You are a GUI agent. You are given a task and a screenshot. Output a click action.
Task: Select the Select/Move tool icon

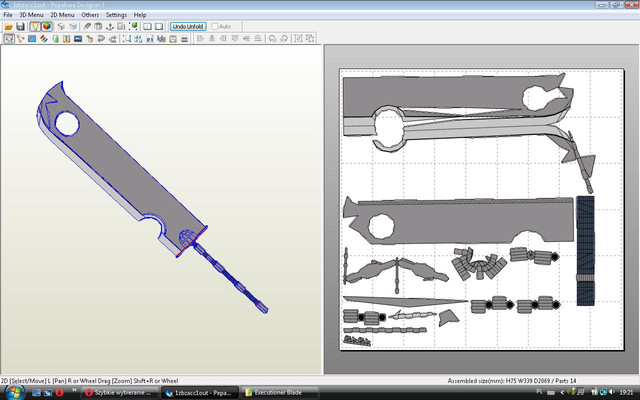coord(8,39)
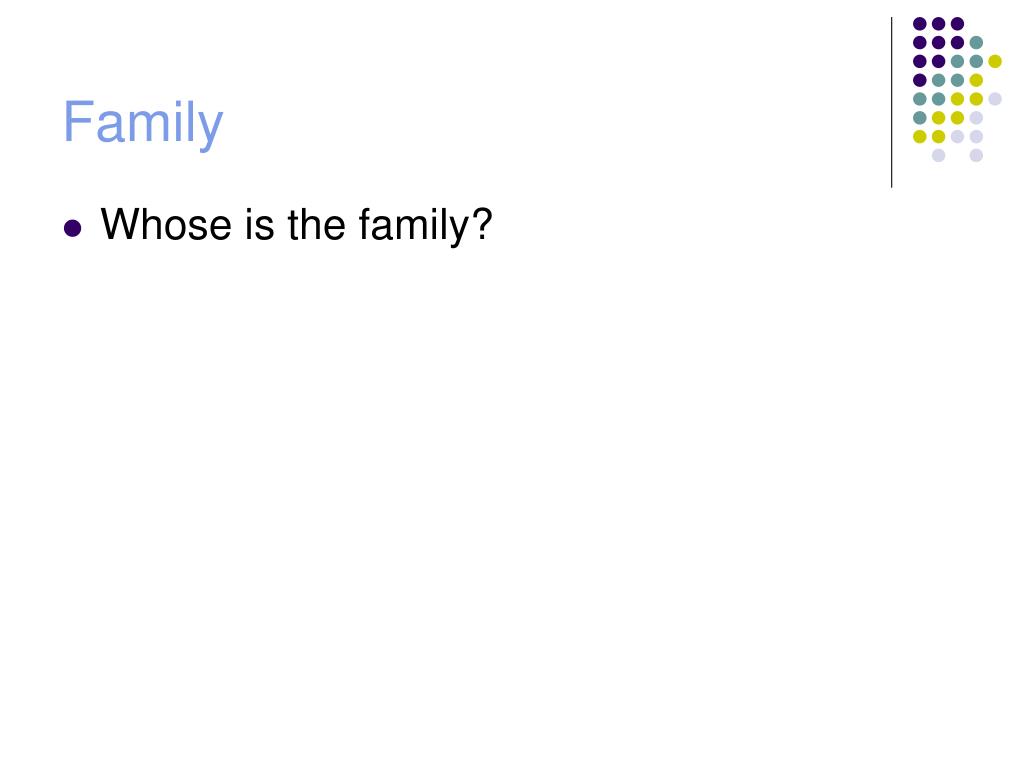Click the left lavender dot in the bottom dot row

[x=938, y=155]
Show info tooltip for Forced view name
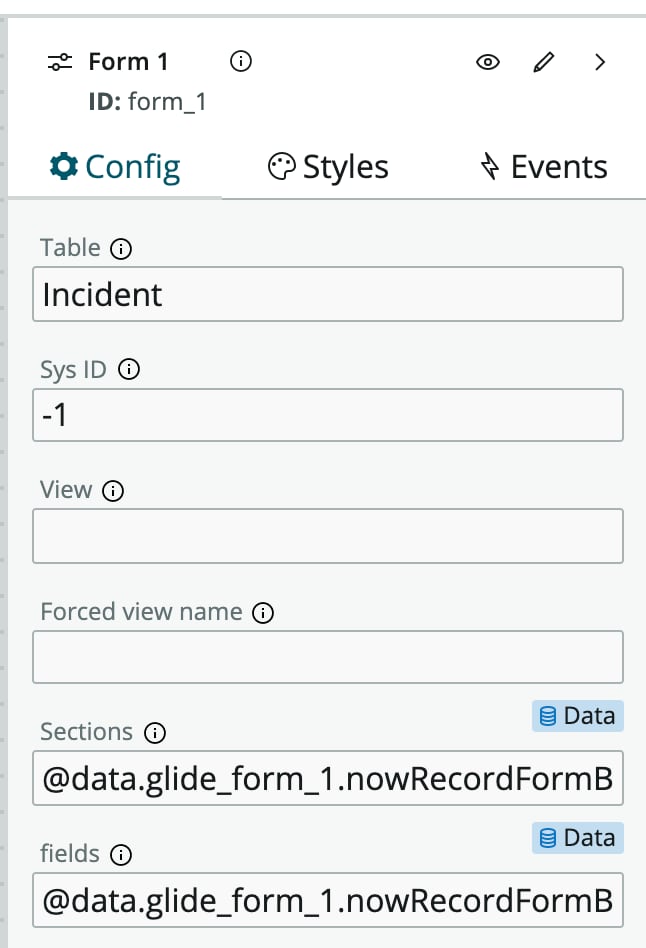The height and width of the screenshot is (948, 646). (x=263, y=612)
- - - - - - -
- Work required -
Repeat each entry above word for word, leaving every picture out.

- Answer space -
You are a GUI agent. You are given a task and a screenshot. Output a click action.
Task: Select the Select/Move tool icon

coord(8,39)
Click the left lavender dot in the bottom dot row

[x=938, y=155]
Show info tooltip for Forced view name
The height and width of the screenshot is (948, 646). (x=263, y=612)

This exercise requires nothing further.